• [Directive 1] Identify every line in the records that contains the string "Click", and copy each of those lines.

• [Document passage]
---
Bitcoin will undoubtedly ease it’s way into the mainstream consciousness through the local Australian media tomorrow as its price point passes the massive $1,000 (AUD) psychological barrier. Not only is this a significant feat in its own right, but it represents an 82% rise since April 18, 2016 and a 27% rise since last Friday, June 10 2016. Yet, according to so many financial professionals
“Bitcoin Is Dead, Long Live Bitcoin”
This rally cry has long been heard down the Walled Streets of New York, and the trendy bars in the city of London and Frankfurt.
Indeed, the website “Bitcoin Obituaries”, details every “Bitcoin Obituuary” since its inception in 2009. To date, there have been 106 obituaries in leading media articles. And yet the grandfather powerhouse of the cryptocurrency paradigm goes on rising. Why?
Image : Bitcoin Obtiuaries
Here are 6 possible reasons, which have combined together to create an almost perfect storm driving the recent dramatic rise:
Perceived Enhanced Economic Risks in the global financial markets:
a) Brexit – the very recent UK national newspaper polls ahead of next week’s national referendum into the issue have suggested the majority of Brits now want to leave the European Union. This has sent cold artic winds through the western economic world, and most notably through the currency markets. Whilst polls are far from the final indication of the Brexit result, it shas sent deep uncertainty into the financial markets
b) China is facing uncertain economic challenges. With some rumours of the potential of corporate defaults and the rumoured devaluation of the Chinese Yuan, additional shudders of risk have been sent throughout financial markets. By itself, this is concerning, however, it is exacerbated when we consider China accounts for around 80% of globally traded bitcoins and an estimated 85% of mined bitcoins .
---
• [Provided data]
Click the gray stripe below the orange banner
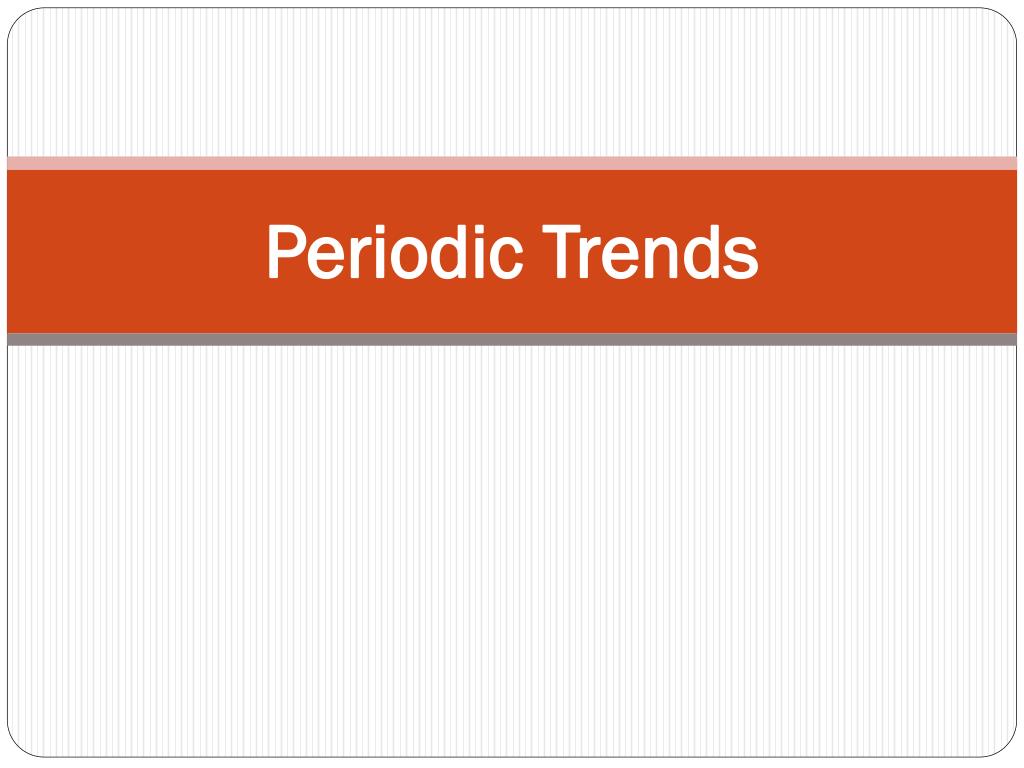This screenshot has width=1024, height=768. (x=512, y=339)
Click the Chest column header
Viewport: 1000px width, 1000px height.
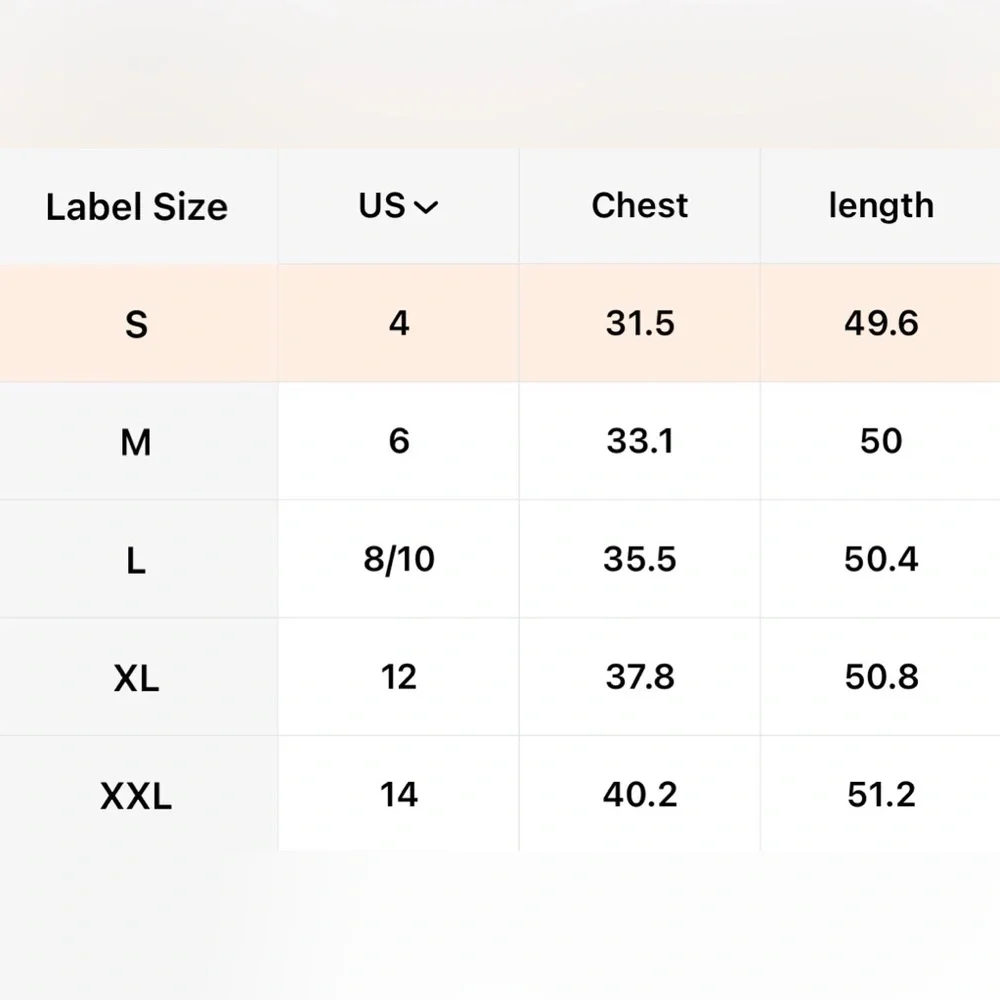point(640,205)
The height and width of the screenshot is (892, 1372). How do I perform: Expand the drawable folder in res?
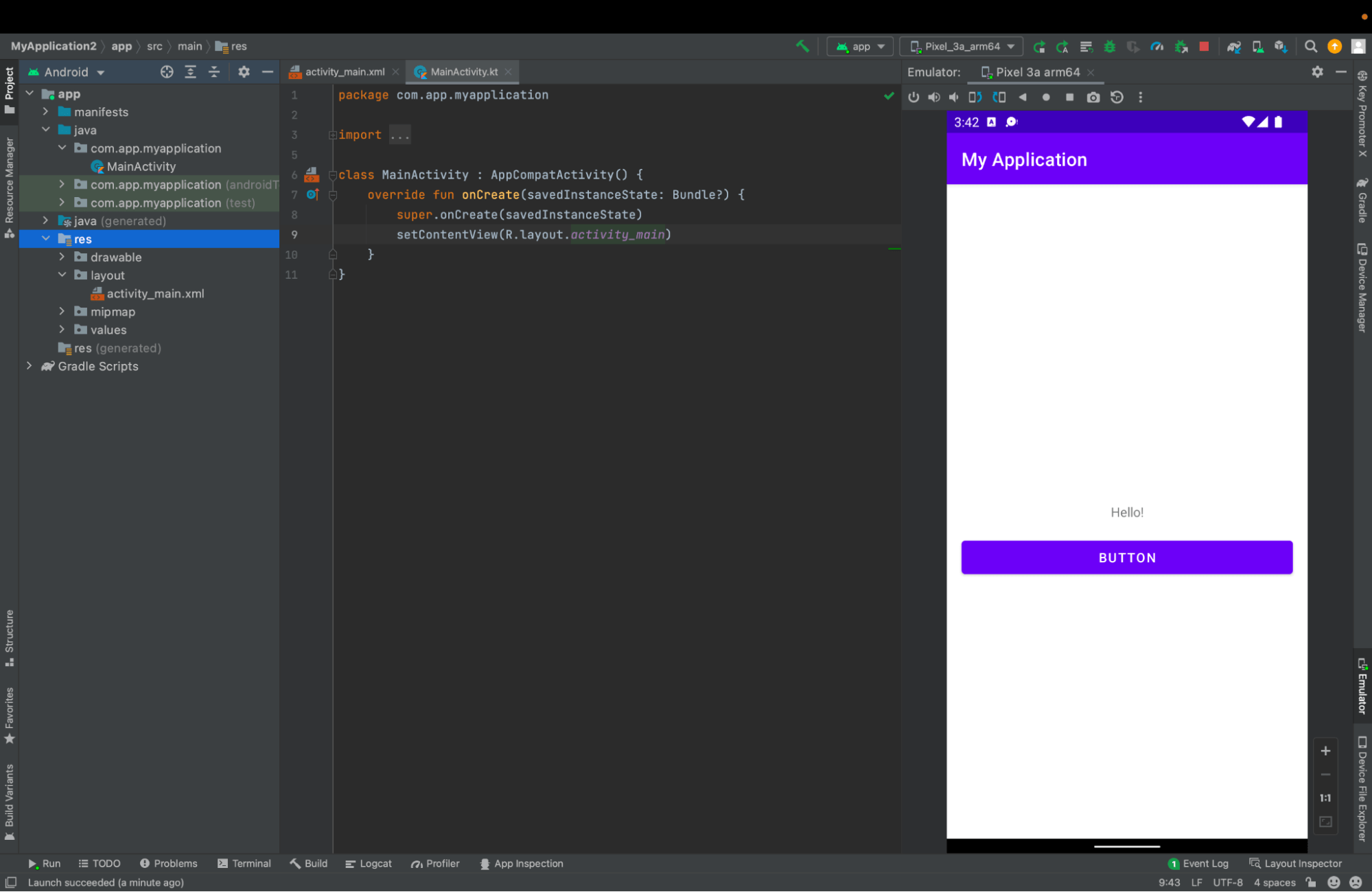[62, 257]
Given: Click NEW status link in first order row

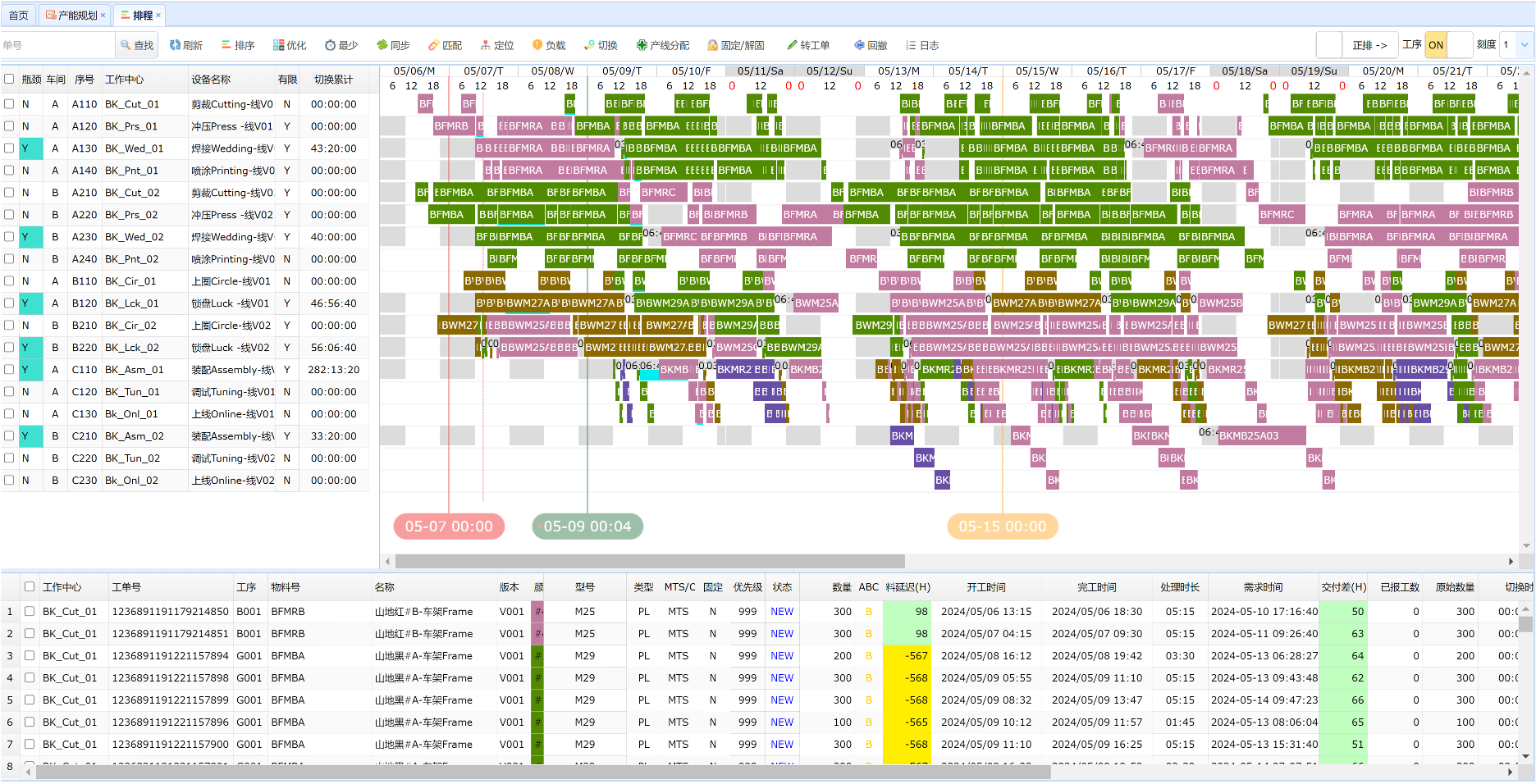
---
• [Directive 2] According to the Bitcoin article, how many obituaries have appeared in leading media articles to date?

• [Full response 1]
Click the gray stripe below the orange banner
Click the Chest column header
Given: Click NEW status link in first order row

• [Full response 2] 106